Show that the direct sum of countably many $\mathbb{Z}$ copies is not finitely generated

Question

Let $C$ denote the collection of infinite sequences $(a_1, a_2, a_2, \ldots)$ of integers where all but finitely many $a_i$ are $0$.

I WTS that $C$ is not finitely generated as a $C$-module. ($C$, of course, is a ring under componentwise addition and multiplication).
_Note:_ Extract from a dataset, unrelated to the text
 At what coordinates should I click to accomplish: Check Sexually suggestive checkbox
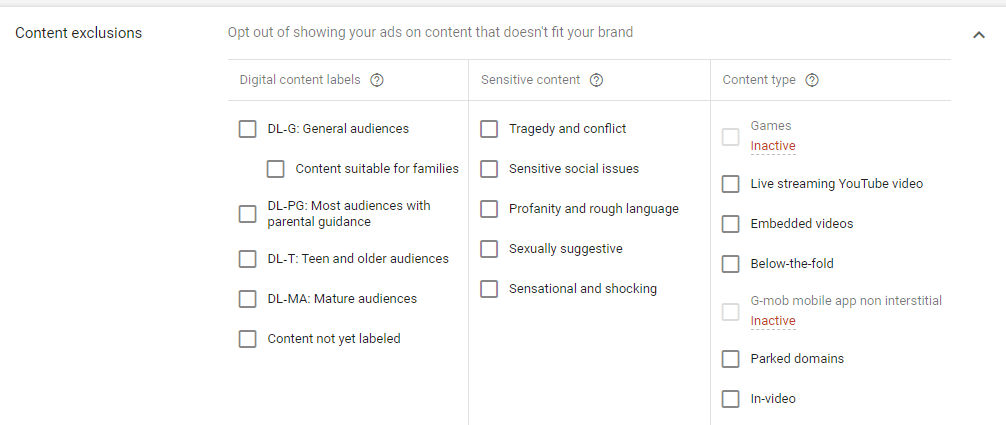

Suppose not so that we have $F:= \{(a_{n,i}\}_{i=1}^{k}$ generating $C$. We know that there is some natural $N$ such that $a_{n,i} = 0$ for all $n\geq N$ and all $1\leq i \leq k$. Now it's seems clear to try to construct a sequence $(c_n)$ so that we get a nonzero component in a spot where any linear combination of the assumed basis will have a $0$. But I can't come up with one. And I'm not sure how to explicitly prove that no linear combination can equal this sequence anyway.
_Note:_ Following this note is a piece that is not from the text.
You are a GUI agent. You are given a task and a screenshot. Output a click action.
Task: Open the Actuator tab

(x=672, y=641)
If I'm on the right rack, how would I finish this proof?

Answer 1

As you say, there is some natural $N$ such that $a_{n, i} = 0$ for all $n \geq N$ and all $1 \leq i \leq k$, in particular since $k$ is finite, there is a value of $N$ works for all $i$ (just take the maximum). So consider the position $N+1$, where $a_{N+1, i} = 0$ for all $i$ and hence any linear combination of the $a$'s has that spot equal to $0$. So just pick $c_{N+1} = 1$ and the others anything else, such as $0$.

Answer 2

How about $ c_k = 0 $ for all $ k \neq N $, and $ c_N = 1 $?